Advanced Stateful Logic: Implementing Ad Attribution with transformWithState

RTM provides a high-performance execution environment, but complex operational problems, such as ad attribution, require sophisticated state management capabilities, which the transformWithState operator provides.

The Attribution Challenge: Correlating Disparate Real-Time Events

The Ad Attribution use case involves correlating two distinct, high-volume event streams: Ad Requests and Ad Impressions. These events arrive asynchronously, often out of order, and need to be stitched together across different time windows. Think of the "Request" event as an intention to show an advertisement at a given spot in a video or movie, and the "Impression" or ("ack") as the event that signifies that the ad is being shown to the viewer. Why is the "ack" needed? Primarily for these reasons:

  1. The ack payload may include additional intelligence (e.g., did the user click on or interact with the ad?)
  2. Ad sales are often conditioned on an ad being shown to a specified number of viewers. Once that commitment has been met, the media provider has more ad slots to sell!

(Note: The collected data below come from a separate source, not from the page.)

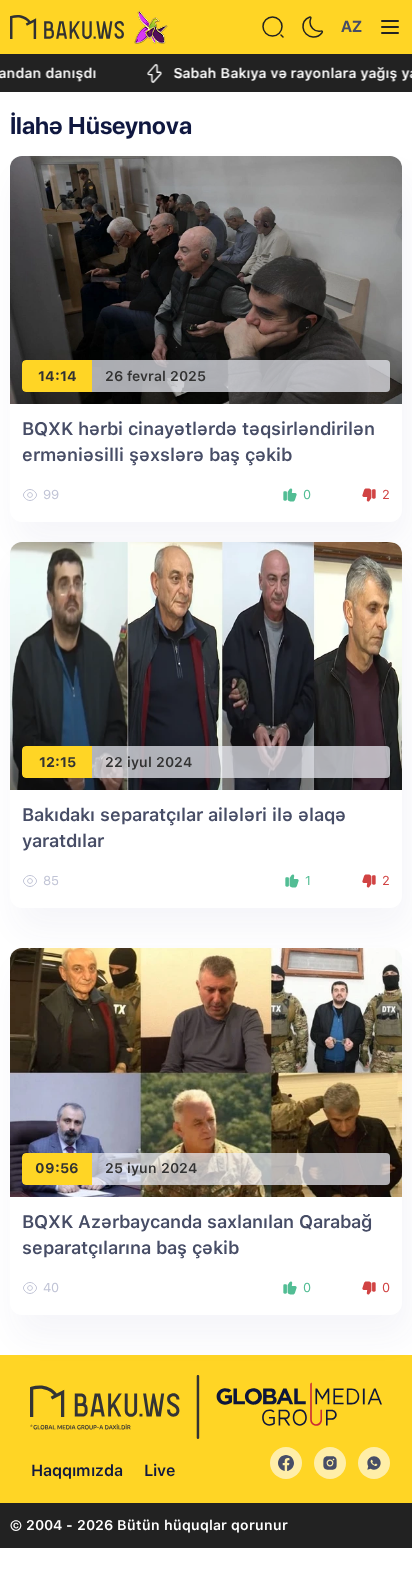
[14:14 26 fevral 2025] (206, 278)
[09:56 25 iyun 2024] (206, 1071)
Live (159, 1470)
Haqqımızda (77, 1470)
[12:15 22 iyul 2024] (206, 664)
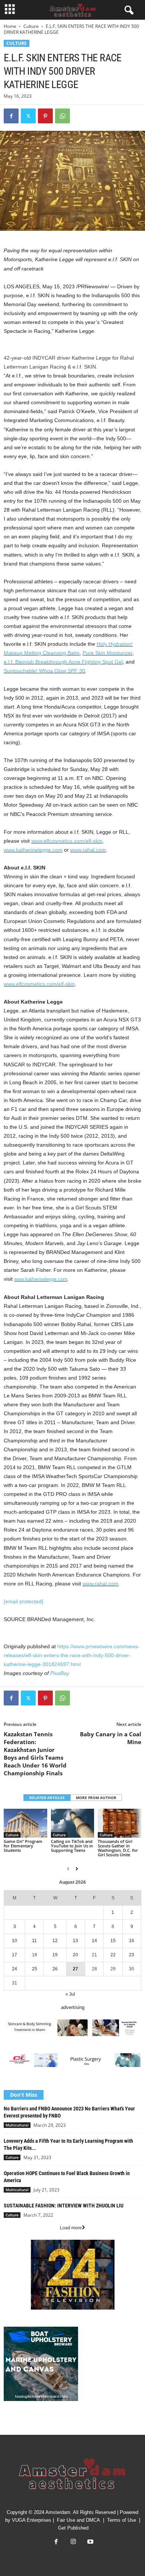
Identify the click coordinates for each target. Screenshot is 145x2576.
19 (55, 1954)
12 (55, 1940)
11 (34, 1940)
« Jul (70, 1994)
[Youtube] (89, 2542)
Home (10, 26)
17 (14, 1954)
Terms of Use (121, 2520)
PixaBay (59, 1673)
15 (113, 1940)
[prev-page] (68, 1869)
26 (55, 1968)
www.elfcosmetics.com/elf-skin (66, 841)
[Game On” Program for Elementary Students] (25, 1823)
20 (75, 1954)
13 (75, 1940)
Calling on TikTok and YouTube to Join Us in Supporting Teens (72, 1845)
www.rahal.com (88, 850)
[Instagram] (73, 2542)
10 (14, 1940)
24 (14, 1968)
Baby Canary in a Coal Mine (110, 1738)
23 (131, 1954)
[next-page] (76, 1869)
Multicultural (17, 2125)
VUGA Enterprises (31, 2520)
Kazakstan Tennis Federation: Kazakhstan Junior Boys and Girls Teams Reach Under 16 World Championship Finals (35, 1753)
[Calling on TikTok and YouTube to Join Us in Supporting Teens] (72, 1823)
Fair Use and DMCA (78, 2520)
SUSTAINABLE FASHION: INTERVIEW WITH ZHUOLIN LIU (63, 2206)
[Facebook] (11, 115)
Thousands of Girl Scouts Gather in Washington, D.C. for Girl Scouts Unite (118, 1847)
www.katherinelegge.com (33, 850)
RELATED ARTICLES (47, 1797)
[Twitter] (28, 115)
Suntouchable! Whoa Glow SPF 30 (44, 671)
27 (75, 1968)
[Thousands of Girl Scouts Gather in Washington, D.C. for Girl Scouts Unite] (119, 1823)
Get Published (73, 2528)
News (10, 2422)
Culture (31, 26)
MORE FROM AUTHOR (96, 1797)
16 (131, 1940)
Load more (71, 2227)
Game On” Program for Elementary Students (23, 1845)
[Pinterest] (45, 115)
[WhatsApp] (62, 115)
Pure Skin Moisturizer (107, 653)
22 (113, 1954)
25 (34, 1968)
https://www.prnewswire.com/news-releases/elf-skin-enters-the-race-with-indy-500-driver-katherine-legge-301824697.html (71, 1655)
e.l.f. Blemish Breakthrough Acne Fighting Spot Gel (63, 662)
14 (94, 1940)
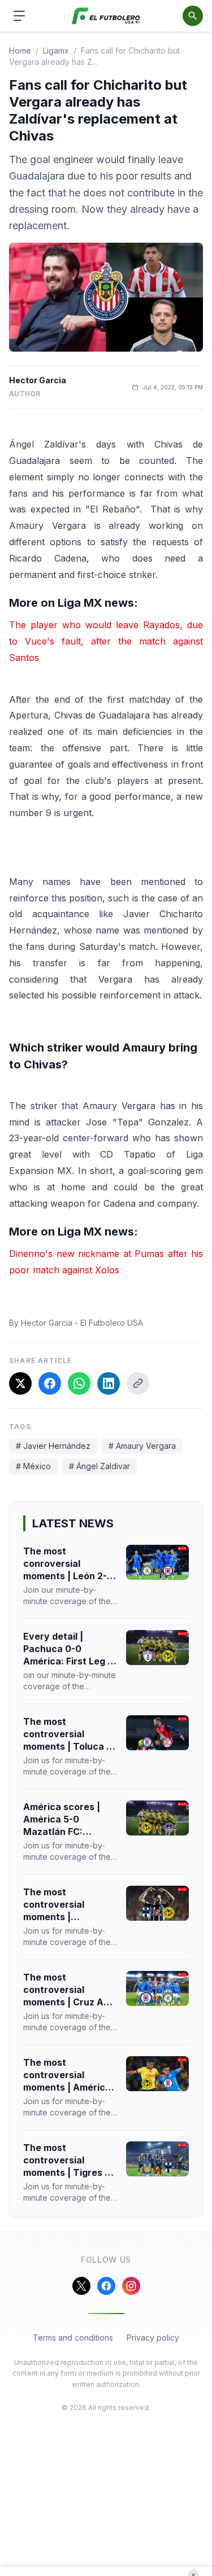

For simplicity's sake, we are focusing on these two event types in the sample code. In the real world, there would be additional payload types to help with downstream attribution, such as associating a purchase with an ad impression. For our example, we focus on measuring impressions, as they are a key driver for managing ad inventory. Regardless, the technological challenge is maintaining the state of an active ad request, matching subsequent impressions and callbacks to that request based on complex logic (e.g., matching a request to an impression within 5 minutes, and then the impression to a click within 15 minutes), and ensuring accurate state expiration.

Standard Structured Streaming operators, such as built-in stream-stream joins, can handle some correlation, but they often lack the flexibility required for arbitrary, time-driven state cleanup and complex object modeling inherent in sophisticated event correlation (CEC).

Why transformWithState is Mandatory for Operational Correlation

The transformWithState operator was introduced to enhance Structured Streaming with flexible state management and event-driven programming. It enables developers to implement arbitrary logic that goes beyond the capabilities of built-in operators. For operational workloads like Ad Attribution, several features of transformWithState are mandatory:

  1. Object-Oriented State Management: The operator allows the custom StatefulProcessor implementation to define and store complex, custom state objects (such as tracking the full history of a Request-Impression match object) rather than relying solely on simple key-value mappings.
  2. Composite Data Types: Complex correlations often require composite keys (e.g., combining a User Session ID with a Campaign Identifier) to ensure that all related events are processed by the same state instance. transformWithState handles these composite types efficiently.
  3. Timer-Driven Logic: This is the most crucial feature for attribution. Timers allow the system to register a future action, such as cleaning up state exactly 15 minutes after an impression fires, even if no further event arrives. This timer-driven logic ensures timely state garbage collection, which is essential for maintaining memory bounds and guaranteeing accurate attribution boundary enforcement in a high-volume pipeline.

The application logic and the execution performance (RocksDB health) are thus intrinsically linked. If state is not aggressively expired, the total state size grows, increasing I/O demands during checkpointing and taxing the bounded memory manager, thereby compromising the RTM latency goals.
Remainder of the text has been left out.